Brief = Reproduce the records exactly.

_ _ _ _ _ _ _

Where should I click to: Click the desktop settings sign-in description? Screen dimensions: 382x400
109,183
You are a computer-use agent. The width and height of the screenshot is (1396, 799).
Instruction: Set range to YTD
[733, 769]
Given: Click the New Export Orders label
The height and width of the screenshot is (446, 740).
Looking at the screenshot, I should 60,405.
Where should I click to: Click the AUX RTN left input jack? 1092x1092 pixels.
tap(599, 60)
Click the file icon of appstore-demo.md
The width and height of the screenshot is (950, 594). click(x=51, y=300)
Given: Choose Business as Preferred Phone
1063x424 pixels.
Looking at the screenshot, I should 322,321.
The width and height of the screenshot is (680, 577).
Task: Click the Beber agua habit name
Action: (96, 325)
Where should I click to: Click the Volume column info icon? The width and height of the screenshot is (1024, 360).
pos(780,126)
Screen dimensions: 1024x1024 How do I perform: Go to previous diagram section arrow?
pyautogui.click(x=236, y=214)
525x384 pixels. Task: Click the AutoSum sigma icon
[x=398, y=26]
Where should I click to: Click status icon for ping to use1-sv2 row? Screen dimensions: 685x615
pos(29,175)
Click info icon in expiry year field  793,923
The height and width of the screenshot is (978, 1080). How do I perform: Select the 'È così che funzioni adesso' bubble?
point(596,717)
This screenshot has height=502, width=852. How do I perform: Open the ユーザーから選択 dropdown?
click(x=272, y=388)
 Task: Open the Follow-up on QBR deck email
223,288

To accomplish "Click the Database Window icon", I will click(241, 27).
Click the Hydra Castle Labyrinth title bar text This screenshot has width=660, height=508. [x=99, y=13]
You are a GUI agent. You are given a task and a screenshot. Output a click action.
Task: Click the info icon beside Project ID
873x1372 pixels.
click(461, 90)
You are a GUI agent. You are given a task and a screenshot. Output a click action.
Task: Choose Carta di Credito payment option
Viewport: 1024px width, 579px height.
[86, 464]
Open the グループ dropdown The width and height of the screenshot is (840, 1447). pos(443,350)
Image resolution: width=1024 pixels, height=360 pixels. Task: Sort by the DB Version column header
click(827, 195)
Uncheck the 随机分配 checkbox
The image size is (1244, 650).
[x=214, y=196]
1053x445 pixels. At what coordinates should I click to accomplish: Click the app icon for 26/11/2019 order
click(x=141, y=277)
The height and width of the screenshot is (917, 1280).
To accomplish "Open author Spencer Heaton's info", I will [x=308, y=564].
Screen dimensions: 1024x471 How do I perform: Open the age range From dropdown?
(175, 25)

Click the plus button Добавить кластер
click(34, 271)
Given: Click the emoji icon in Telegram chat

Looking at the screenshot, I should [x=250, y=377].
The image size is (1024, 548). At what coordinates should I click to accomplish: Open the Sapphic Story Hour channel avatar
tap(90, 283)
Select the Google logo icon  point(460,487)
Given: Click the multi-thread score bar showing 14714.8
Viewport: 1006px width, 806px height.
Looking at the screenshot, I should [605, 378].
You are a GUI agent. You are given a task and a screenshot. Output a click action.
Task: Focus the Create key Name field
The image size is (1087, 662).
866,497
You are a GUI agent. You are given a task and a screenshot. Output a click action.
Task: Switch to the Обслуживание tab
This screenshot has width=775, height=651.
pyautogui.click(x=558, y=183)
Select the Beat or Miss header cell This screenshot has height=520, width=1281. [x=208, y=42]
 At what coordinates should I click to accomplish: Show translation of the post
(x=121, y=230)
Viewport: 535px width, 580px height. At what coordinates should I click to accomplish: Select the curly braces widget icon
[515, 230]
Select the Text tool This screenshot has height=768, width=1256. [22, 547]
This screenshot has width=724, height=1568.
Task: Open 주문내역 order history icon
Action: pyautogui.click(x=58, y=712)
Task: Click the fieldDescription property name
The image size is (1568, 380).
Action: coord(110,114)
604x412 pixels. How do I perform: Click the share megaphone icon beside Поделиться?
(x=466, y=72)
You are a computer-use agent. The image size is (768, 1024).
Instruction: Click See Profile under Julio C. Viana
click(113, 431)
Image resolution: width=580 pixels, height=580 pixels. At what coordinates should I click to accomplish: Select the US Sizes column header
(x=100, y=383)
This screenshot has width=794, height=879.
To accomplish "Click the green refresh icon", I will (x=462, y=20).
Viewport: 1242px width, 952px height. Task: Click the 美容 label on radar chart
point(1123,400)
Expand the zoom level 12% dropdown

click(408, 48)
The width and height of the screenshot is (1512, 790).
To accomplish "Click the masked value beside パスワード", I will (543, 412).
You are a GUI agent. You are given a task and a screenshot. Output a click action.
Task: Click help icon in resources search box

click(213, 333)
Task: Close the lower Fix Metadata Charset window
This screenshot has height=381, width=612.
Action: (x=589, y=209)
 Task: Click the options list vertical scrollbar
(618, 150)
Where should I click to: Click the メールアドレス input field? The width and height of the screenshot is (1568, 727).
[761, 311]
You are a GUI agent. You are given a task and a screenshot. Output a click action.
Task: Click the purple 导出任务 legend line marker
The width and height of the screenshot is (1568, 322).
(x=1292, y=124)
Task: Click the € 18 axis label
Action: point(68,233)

_ _ _ _ _ _ _

Result of the task =
Where should I click to: Click the desktop settings sign-in description? Screen dimensions: 382x400
109,183
You are a computer-use agent. The width and height of the screenshot is (1396, 799).
Instruction: Set range to YTD
[733, 769]
Given: Click the New Export Orders label
The height and width of the screenshot is (446, 740).
Looking at the screenshot, I should 60,405.
Where should I click to: Click the AUX RTN left input jack? 1092x1092 pixels.
tap(599, 60)
Click the file icon of appstore-demo.md
The width and height of the screenshot is (950, 594). click(x=51, y=300)
Given: Choose Business as Preferred Phone
1063x424 pixels.
Looking at the screenshot, I should 322,321.
The width and height of the screenshot is (680, 577).
Task: Click the Beber agua habit name
Action: (96, 325)
Where should I click to: Click the Volume column info icon? The width and height of the screenshot is (1024, 360).
pos(780,126)
Screen dimensions: 1024x1024 How do I perform: Go to previous diagram section arrow?
pyautogui.click(x=236, y=214)
525x384 pixels. Task: Click the AutoSum sigma icon
[x=398, y=26]
Where should I click to: Click status icon for ping to use1-sv2 row? Screen dimensions: 685x615
pos(29,175)
Click info icon in expiry year field  793,923
The height and width of the screenshot is (978, 1080). How do I perform: Select the 'È così che funzioni adesso' bubble?
point(596,717)
This screenshot has height=502, width=852. How do I perform: Open the ユーザーから選択 dropdown?
click(x=272, y=388)
 Task: Open the Follow-up on QBR deck email
223,288

To accomplish "Click the Database Window icon", I will click(241, 27).
Click the Hydra Castle Labyrinth title bar text This screenshot has width=660, height=508. [x=99, y=13]
You are a GUI agent. You are given a task and a screenshot. Output a click action.
Task: Click the info icon beside Project ID
873x1372 pixels.
click(461, 90)
You are a GUI agent. You are given a task and a screenshot. Output a click action.
Task: Choose Carta di Credito payment option
Viewport: 1024px width, 579px height.
[86, 464]
Open the グループ dropdown The width and height of the screenshot is (840, 1447). pos(443,350)
Image resolution: width=1024 pixels, height=360 pixels. Task: Sort by the DB Version column header
click(827, 195)
Uncheck the 随机分配 checkbox
The image size is (1244, 650).
[x=214, y=196]
1053x445 pixels. At what coordinates should I click to accomplish: Click the app icon for 26/11/2019 order
click(x=141, y=277)
The height and width of the screenshot is (917, 1280).
To accomplish "Open author Spencer Heaton's info", I will [x=308, y=564].
Screen dimensions: 1024x471 How do I perform: Open the age range From dropdown?
(175, 25)

Click the plus button Добавить кластер
click(34, 271)
Given: Click the emoji icon in Telegram chat

Looking at the screenshot, I should [x=250, y=377].
The image size is (1024, 548). At what coordinates should I click to accomplish: Open the Sapphic Story Hour channel avatar
tap(90, 283)
Select the Google logo icon  point(460,487)
Given: Click the multi-thread score bar showing 14714.8
Viewport: 1006px width, 806px height.
Looking at the screenshot, I should [605, 378].
You are a GUI agent. You are given a task and a screenshot. Output a click action.
Task: Focus the Create key Name field
The image size is (1087, 662).
866,497
You are a GUI agent. You are given a task and a screenshot. Output a click action.
Task: Switch to the Обслуживание tab
This screenshot has width=775, height=651.
pyautogui.click(x=558, y=183)
Select the Beat or Miss header cell This screenshot has height=520, width=1281. [x=208, y=42]
 At what coordinates should I click to accomplish: Show translation of the post
(x=121, y=230)
Viewport: 535px width, 580px height. At what coordinates should I click to accomplish: Select the curly braces widget icon
[515, 230]
Select the Text tool This screenshot has height=768, width=1256. [22, 547]
This screenshot has width=724, height=1568.
Task: Open 주문내역 order history icon
Action: pyautogui.click(x=58, y=712)
Task: Click the fieldDescription property name
The image size is (1568, 380).
Action: coord(110,114)
604x412 pixels. How do I perform: Click the share megaphone icon beside Поделиться?
(x=466, y=72)
You are a computer-use agent. The image size is (768, 1024).
Instruction: Click See Profile under Julio C. Viana
click(113, 431)
Image resolution: width=580 pixels, height=580 pixels. At what coordinates should I click to accomplish: Select the US Sizes column header
(x=100, y=383)
This screenshot has width=794, height=879.
To accomplish "Click the green refresh icon", I will (x=462, y=20).
Viewport: 1242px width, 952px height. Task: Click the 美容 label on radar chart
point(1123,400)
Expand the zoom level 12% dropdown

click(408, 48)
The width and height of the screenshot is (1512, 790).
To accomplish "Click the masked value beside パスワード", I will (543, 412).
You are a GUI agent. You are given a task and a screenshot. Output a click action.
Task: Click help icon in resources search box

click(213, 333)
Task: Close the lower Fix Metadata Charset window
This screenshot has height=381, width=612.
Action: (x=589, y=209)
 Task: Click the options list vertical scrollbar
(618, 150)
Where should I click to: Click the メールアドレス input field? The width and height of the screenshot is (1568, 727).
[761, 311]
You are a GUI agent. You are given a task and a screenshot. Output a click action.
Task: Click the purple 导出任务 legend line marker
The width and height of the screenshot is (1568, 322).
(x=1292, y=124)
Task: Click the € 18 axis label
Action: point(68,233)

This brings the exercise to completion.